# Extract provided
# # # # # # #

The MF levels for the driving conditions were measured while driving on the same segment of road, approximately 1.3 km long, at two different speeds, namely, 40 km/h and 80 km/h. The particular road segment was chosen for a few reasons. First, despite a nearby high-voltage power line (22 kV) the MFs along the road were very low (around 0.01 μT), probably due to low currents. Moreover, this segment is straight with little automobile traffic. These advantages enabled us to conduct the measurements under stable and well-defined conditions, and to minimize the influence of external disturbances. The driver was asked to maintain the speed as constant as possible. The MF meters began recording the field once the vehicle reached the desired speed (either 40 or 80 km/h), and stopped recording before the vehicle began decelerating. Therefore, moving measurements were taken under approximately constant speeds. To check for repeatability, two sets of measurements were taken at each speed.
For each diesel and gasoline car, a total of six continuous measurement runs (one idling, one at 2500 RPM, two at 40 km/h, and two at 80 km/h) were conducted. A total of five runs were conducted for each hybrid car, because the 2500 RPM condition did not exist. For each car, we synchronized the observations within each run across the four seats based on the timestamps for each recording. This was done by removing a few observations at the beginning and/or at the end of data for certain seats in some runs where measurements did not start and end at the exact same times across all four seats (368 of the 11,503 observations were removed).

# # # # # # #

# Job
Return the part of the passage on measuring magnetic fields in cars that falls between "For each diesel" and "observations were removed).", inclusive.

Source data
# # # # # # #

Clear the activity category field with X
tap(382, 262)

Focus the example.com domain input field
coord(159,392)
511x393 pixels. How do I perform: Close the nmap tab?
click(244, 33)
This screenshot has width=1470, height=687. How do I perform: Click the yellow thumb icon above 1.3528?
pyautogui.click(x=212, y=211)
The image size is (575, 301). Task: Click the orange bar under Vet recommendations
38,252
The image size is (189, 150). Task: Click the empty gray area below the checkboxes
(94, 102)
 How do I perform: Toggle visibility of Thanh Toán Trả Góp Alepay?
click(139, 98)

# # # # # # #

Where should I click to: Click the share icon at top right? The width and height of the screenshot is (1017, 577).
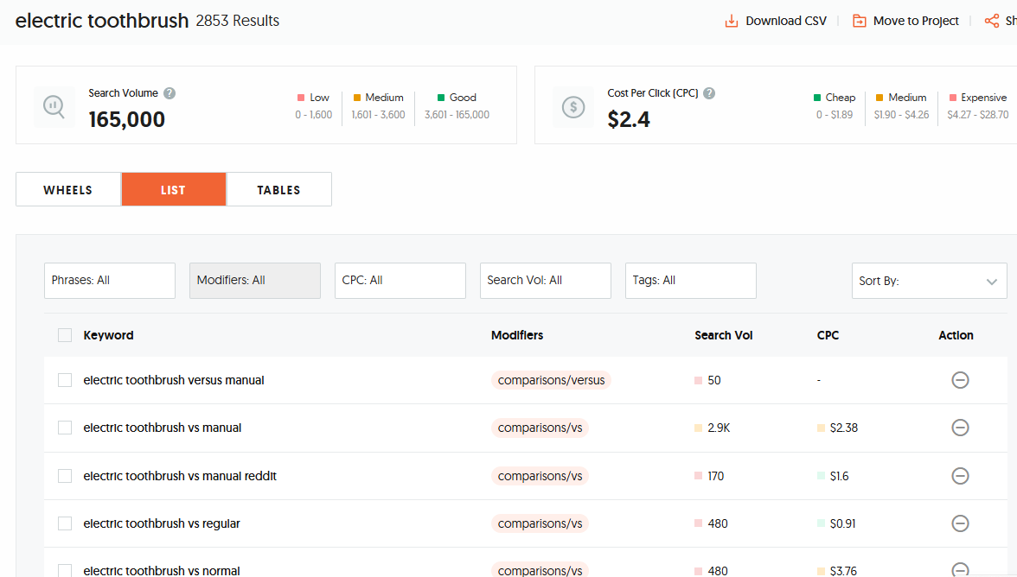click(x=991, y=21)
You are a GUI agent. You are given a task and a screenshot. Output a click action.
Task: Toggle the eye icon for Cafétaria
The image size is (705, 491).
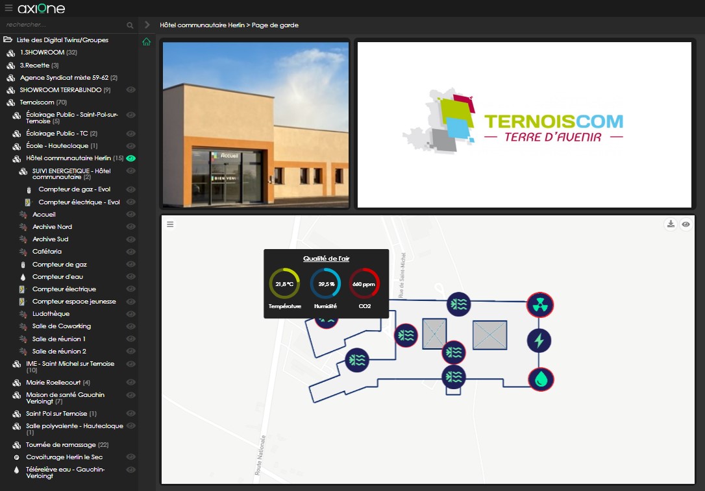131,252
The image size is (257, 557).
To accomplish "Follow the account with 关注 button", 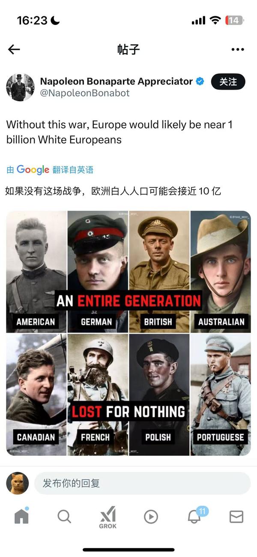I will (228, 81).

# # # # # # #

# Result
For each diesel and gasoline car, a total of six continuous measurement runs (one idling, one at 2500 RPM, two at 40 km/h, and two at 80 km/h) were conducted. A total of five runs were conducted for each hybrid car, because the 2500 RPM condition did not exist. For each car, we synchronized the observations within each run across the four seats based on the timestamps for each recording. This was done by removing a few observations at the beginning and/or at the end of data for certain seats in some runs where measurements did not start and end at the exact same times across all four seats (368 of the 11,503 observations were removed).